= TASK INPUT =

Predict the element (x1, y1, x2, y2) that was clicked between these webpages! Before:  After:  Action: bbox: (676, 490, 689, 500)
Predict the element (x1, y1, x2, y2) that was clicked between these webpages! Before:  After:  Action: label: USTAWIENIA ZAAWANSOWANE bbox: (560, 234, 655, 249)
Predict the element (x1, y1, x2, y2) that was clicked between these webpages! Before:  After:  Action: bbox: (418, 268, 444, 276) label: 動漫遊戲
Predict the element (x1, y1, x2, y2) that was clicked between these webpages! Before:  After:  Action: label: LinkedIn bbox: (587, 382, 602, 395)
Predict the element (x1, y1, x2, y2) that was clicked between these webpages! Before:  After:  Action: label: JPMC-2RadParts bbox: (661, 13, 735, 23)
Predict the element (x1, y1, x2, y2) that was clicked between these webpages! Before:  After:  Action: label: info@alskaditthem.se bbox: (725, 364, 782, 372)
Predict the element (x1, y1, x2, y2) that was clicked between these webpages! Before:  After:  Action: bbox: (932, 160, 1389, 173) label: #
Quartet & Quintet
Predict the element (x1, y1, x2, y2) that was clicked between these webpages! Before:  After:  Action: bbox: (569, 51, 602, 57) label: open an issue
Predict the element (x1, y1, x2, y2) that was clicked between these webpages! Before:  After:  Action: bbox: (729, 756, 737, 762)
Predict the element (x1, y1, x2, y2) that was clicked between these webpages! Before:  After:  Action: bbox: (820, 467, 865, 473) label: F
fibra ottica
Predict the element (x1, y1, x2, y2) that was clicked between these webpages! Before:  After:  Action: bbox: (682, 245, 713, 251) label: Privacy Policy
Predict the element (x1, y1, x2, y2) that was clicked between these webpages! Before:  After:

= EXERCISE DESCRIPTION =
Please copy out all the lines above, changing "webpages" to "web pages" wherever it occurs and leaving everything else untouched.

= TASK ANSWER =
Predict the element (x1, y1, x2, y2) that was clicked between these web pages! Before:  After:  Action: bbox: (676, 490, 689, 500)
Predict the element (x1, y1, x2, y2) that was clicked between these web pages! Before:  After:  Action: label: USTAWIENIA ZAAWANSOWANE bbox: (560, 234, 655, 249)
Predict the element (x1, y1, x2, y2) that was clicked between these web pages! Before:  After:  Action: bbox: (418, 268, 444, 276) label: 動漫遊戲
Predict the element (x1, y1, x2, y2) that was clicked between these web pages! Before:  After:  Action: label: LinkedIn bbox: (587, 382, 602, 395)
Predict the element (x1, y1, x2, y2) that was clicked between these web pages! Before:  After:  Action: label: JPMC-2RadParts bbox: (661, 13, 735, 23)
Predict the element (x1, y1, x2, y2) that was clicked between these web pages! Before:  After:  Action: label: info@alskaditthem.se bbox: (725, 364, 782, 372)
Predict the element (x1, y1, x2, y2) that was clicked between these web pages! Before:  After:  Action: bbox: (932, 160, 1389, 173) label: #
Quartet & Quintet
Predict the element (x1, y1, x2, y2) that was clicked between these web pages! Before:  After:  Action: bbox: (569, 51, 602, 57) label: open an issue
Predict the element (x1, y1, x2, y2) that was clicked between these web pages! Before:  After:  Action: bbox: (729, 756, 737, 762)
Predict the element (x1, y1, x2, y2) that was clicked between these web pages! Before:  After:  Action: bbox: (820, 467, 865, 473) label: F
fibra ottica
Predict the element (x1, y1, x2, y2) that was clicked between these web pages! Before:  After:  Action: bbox: (682, 245, 713, 251) label: Privacy Policy
Predict the element (x1, y1, x2, y2) that was clicked between these web pages! Before:  After:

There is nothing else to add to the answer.